● **What is required**: Only one stretch of the data below is needed. Output the lines from the one with "Image resolution: width=1372" up to and including the one with "Open the Orientation", exactly as they stand.

● **Records shown**:
---------------

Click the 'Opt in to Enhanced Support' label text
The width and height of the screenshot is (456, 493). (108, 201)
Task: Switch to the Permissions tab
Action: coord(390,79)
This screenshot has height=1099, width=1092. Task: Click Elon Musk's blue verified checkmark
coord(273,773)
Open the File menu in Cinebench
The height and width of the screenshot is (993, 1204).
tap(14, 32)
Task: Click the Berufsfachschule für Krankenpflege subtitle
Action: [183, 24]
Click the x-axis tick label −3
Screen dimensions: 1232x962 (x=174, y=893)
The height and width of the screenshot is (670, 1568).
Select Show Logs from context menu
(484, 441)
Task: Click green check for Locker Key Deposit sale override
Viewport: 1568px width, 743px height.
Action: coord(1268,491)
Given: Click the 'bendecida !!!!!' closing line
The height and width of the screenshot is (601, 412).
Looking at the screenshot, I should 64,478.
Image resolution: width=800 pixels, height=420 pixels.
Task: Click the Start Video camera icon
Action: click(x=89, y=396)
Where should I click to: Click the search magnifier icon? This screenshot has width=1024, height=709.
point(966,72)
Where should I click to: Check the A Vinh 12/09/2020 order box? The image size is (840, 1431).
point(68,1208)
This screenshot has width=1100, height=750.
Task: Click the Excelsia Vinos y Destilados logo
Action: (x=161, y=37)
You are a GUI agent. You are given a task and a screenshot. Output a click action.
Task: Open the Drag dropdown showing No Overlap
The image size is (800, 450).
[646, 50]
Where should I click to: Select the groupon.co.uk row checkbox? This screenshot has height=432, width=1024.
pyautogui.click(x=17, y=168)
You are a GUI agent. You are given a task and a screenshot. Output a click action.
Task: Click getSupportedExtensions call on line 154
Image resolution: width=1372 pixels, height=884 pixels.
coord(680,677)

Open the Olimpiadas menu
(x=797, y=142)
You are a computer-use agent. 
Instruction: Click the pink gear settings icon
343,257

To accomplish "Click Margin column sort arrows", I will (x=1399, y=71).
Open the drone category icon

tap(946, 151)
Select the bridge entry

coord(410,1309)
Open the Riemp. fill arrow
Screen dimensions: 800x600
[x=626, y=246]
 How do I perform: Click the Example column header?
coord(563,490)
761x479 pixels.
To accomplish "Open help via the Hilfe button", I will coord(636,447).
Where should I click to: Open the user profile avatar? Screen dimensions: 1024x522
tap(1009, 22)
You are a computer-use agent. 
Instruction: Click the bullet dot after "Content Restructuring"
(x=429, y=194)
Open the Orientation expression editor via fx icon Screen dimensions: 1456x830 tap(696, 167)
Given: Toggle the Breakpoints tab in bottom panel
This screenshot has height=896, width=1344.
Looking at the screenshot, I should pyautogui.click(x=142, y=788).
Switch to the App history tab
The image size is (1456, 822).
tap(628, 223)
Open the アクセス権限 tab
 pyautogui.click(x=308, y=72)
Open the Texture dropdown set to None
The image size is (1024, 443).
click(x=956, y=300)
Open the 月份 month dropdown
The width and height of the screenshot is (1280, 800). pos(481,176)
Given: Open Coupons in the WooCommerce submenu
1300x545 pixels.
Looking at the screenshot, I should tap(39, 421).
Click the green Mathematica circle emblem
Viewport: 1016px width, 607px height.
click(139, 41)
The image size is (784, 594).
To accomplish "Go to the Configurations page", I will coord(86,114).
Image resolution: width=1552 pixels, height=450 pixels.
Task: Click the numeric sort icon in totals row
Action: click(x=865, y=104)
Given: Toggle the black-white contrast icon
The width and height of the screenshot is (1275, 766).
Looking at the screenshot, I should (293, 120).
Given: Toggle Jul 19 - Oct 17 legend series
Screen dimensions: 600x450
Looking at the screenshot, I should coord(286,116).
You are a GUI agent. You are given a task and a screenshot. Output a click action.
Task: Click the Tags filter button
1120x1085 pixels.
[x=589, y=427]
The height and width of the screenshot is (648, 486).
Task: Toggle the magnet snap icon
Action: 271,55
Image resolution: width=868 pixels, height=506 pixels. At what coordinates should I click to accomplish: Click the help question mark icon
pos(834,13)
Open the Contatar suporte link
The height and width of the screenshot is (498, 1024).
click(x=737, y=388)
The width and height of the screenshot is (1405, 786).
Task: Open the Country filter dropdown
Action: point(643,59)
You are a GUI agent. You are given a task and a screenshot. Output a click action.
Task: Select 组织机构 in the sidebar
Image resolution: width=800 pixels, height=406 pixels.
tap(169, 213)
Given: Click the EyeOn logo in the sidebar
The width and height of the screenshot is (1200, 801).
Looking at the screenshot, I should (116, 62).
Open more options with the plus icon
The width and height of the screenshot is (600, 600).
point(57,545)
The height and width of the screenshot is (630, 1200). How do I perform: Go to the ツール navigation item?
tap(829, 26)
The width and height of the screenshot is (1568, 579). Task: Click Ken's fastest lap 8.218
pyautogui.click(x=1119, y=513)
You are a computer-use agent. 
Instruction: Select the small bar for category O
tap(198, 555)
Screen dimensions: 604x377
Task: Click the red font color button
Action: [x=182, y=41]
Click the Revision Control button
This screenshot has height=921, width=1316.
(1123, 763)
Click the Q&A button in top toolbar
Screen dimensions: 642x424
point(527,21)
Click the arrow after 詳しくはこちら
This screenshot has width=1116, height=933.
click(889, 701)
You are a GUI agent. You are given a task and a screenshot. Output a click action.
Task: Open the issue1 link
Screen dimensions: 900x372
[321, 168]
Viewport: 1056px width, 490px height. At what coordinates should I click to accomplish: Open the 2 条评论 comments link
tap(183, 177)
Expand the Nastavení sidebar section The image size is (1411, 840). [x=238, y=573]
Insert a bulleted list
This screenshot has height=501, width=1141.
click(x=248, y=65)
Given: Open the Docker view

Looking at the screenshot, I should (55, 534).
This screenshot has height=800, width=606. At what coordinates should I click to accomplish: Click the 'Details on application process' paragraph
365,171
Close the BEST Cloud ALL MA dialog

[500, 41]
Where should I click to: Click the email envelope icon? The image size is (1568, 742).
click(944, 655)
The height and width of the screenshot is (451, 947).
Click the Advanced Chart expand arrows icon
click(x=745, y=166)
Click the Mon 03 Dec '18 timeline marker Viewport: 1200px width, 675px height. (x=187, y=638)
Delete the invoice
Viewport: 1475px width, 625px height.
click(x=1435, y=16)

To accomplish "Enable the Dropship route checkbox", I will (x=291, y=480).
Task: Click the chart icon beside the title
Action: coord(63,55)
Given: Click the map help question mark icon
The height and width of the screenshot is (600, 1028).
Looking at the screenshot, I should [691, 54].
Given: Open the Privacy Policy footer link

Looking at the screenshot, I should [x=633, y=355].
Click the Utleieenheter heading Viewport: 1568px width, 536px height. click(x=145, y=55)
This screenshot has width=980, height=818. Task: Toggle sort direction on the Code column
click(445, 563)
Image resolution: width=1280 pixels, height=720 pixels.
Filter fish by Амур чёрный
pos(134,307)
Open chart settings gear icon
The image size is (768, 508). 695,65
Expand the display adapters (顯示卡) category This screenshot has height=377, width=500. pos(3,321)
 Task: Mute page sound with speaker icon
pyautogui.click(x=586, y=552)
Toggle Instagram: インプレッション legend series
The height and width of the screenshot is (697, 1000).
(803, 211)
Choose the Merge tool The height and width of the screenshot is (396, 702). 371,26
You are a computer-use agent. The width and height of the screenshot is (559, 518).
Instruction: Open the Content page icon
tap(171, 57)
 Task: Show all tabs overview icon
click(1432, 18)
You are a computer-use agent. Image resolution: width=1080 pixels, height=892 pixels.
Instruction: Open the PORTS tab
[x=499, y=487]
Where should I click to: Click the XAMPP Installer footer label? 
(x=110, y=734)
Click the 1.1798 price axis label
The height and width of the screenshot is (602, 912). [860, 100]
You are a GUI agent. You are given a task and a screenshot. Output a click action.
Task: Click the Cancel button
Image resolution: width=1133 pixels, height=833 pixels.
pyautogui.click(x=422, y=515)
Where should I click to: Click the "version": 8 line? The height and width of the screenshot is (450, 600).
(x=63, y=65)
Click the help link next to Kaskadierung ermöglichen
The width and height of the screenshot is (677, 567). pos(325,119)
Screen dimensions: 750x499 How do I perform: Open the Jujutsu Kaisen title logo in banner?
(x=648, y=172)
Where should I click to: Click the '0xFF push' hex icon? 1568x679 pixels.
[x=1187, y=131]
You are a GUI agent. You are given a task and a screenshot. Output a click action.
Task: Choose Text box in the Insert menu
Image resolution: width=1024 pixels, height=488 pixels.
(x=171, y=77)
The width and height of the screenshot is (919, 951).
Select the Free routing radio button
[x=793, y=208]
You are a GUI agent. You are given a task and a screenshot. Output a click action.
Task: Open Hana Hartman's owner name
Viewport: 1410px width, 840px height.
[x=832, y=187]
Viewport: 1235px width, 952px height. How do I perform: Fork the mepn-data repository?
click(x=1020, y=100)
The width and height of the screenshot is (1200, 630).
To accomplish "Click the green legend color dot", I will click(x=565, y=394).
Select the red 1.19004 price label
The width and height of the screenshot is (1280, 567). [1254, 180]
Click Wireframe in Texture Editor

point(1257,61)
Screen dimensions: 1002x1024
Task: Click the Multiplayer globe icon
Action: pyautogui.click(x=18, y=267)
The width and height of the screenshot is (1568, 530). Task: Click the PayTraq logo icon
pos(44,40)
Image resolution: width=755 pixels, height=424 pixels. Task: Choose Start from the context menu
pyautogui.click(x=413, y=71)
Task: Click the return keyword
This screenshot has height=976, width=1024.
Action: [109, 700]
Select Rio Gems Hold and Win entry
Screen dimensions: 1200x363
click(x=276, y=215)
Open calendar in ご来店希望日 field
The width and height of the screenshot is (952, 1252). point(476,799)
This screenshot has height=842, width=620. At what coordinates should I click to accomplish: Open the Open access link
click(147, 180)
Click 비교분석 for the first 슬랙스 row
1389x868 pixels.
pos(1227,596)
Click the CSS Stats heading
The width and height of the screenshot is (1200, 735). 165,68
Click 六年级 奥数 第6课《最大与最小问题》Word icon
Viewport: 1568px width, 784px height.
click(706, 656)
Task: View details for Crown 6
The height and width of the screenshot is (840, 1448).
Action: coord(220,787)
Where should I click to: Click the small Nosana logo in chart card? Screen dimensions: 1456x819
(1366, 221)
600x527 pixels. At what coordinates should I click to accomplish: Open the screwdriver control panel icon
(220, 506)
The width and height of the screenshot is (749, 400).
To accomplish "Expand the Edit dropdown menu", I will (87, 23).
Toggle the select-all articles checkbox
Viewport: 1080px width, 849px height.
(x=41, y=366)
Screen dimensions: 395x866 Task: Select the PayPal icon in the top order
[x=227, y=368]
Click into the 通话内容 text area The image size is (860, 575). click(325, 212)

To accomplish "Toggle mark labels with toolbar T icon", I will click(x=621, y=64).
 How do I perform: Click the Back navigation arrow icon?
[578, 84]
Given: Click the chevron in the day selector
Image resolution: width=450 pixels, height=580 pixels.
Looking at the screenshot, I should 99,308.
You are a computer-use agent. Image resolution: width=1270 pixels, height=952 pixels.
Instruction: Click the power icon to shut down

---------------

● **Exercise output**:
Image resolution: width=1372 pixels, height=884 pixels.
coord(680,677)

Open the Olimpiadas menu
(x=797, y=142)
You are a computer-use agent. 
Instruction: Click the pink gear settings icon
343,257

To accomplish "Click Margin column sort arrows", I will (x=1399, y=71).
Open the drone category icon

tap(946, 151)
Select the bridge entry

coord(410,1309)
Open the Riemp. fill arrow
Screen dimensions: 800x600
[x=626, y=246]
 How do I perform: Click the Example column header?
coord(563,490)
761x479 pixels.
To accomplish "Open help via the Hilfe button", I will coord(636,447).
Where should I click to: Open the user profile avatar? Screen dimensions: 1024x522
tap(1009, 22)
You are a computer-use agent. 
Instruction: Click the bullet dot after "Content Restructuring"
(x=429, y=194)
Open the Orientation expression editor via fx icon Screen dimensions: 1456x830 tap(696, 167)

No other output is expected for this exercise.